Thank you for your interest in participating in a COVID-19 vaccine clinical trial.
The availability of new COVID-19 vaccines authorized for emergency use is thanks to so many volunteers such as yourself and shows the importance of voluntary participation in vaccine research.

Can I get COVID-19 from the vaccines?

No, you can not get COVID-19 from the COVID-19 vaccines. The vaccines do not contain the live virus.

Are more COVID-19 vaccine trials needed?

Yes. Additional vaccines will be necessary to meet the global needs to combat COVID-19. No single vaccine will be right for everyone, and no single company has the means to supply sufficient vaccine doses for global needs.

I am considering a study and not in a priority group for EUA vaccination. What does this trial mean for me?

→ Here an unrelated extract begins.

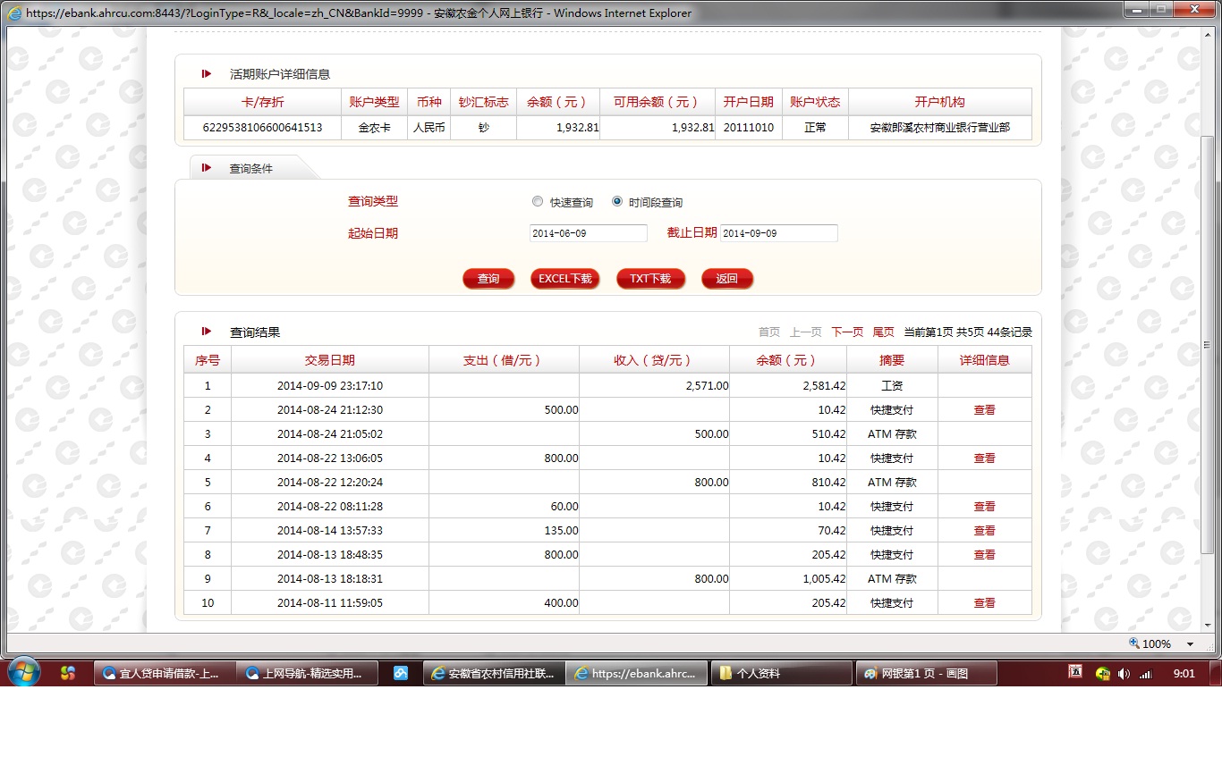Click the 起始日期 date input field

[x=588, y=233]
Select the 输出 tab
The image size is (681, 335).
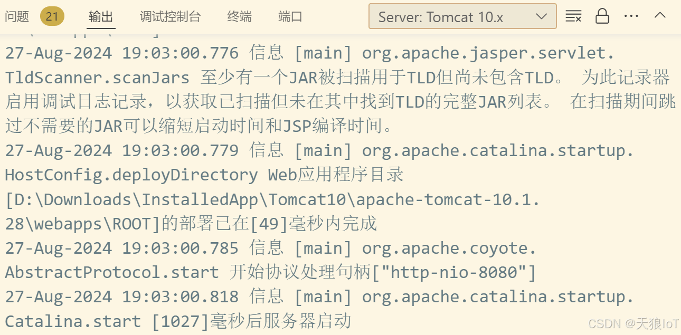click(x=101, y=17)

Not being in a “priority group” does not mean you’re not “at-risk” for COVID-19. In early 2021, the pandemic is spreading widely throughout the nation by community transmission, and many people who are not identified as “high risk” are nevertheless becoming ill.

It is not anticipated that EUA vaccine doses will be available for the broad population in the US for several months. Thus, you may still want to participate in this trial, in which you have a 2 out of 3 chance to receive an active vaccine immediately.

If I am in a COVID-19 vaccine trial, and that vaccine shows protective efficacy, what happens?

Because vaccines have been able to demonstrate efficacy in only 2-3 months, sponsors have proposed to FDA a modification to the trial design to provide the alternate study injections to all study participants after efficacy has been confirmed. This would be accomplished in what is called a “blinded crossover,” meaning that study participants who initially received placebo would receive active study vaccine, and those who initially received active vaccine would receive placebo.

The advantage of this approach is that all study participants will receive the active vaccine, either at the beginning or after a few months. Over the course of the subsequent months of follow-up, the trial will be better able to demonstrate how long protection lasts after initial vaccination. The duration of protection afforded by a vaccine is important information that is otherwise difficult to acquire

Continued follow-up in the trial will also allow more detailed information to be learned about the safety and efficacy of the vaccine in specific groups of people and with respect to different clinical manifestations of COVID-19.

What if an EUA vaccine becomes available to me and I want to leave the study to obtain it?

People on the study are free to leave at any time as their participation is purely voluntary. We ask that people who do choose to obtain an EUA vaccine continue to attend study appointments and share data on their health and any infection with COVID-19 for as long as possible so that the study can complete as early as possible.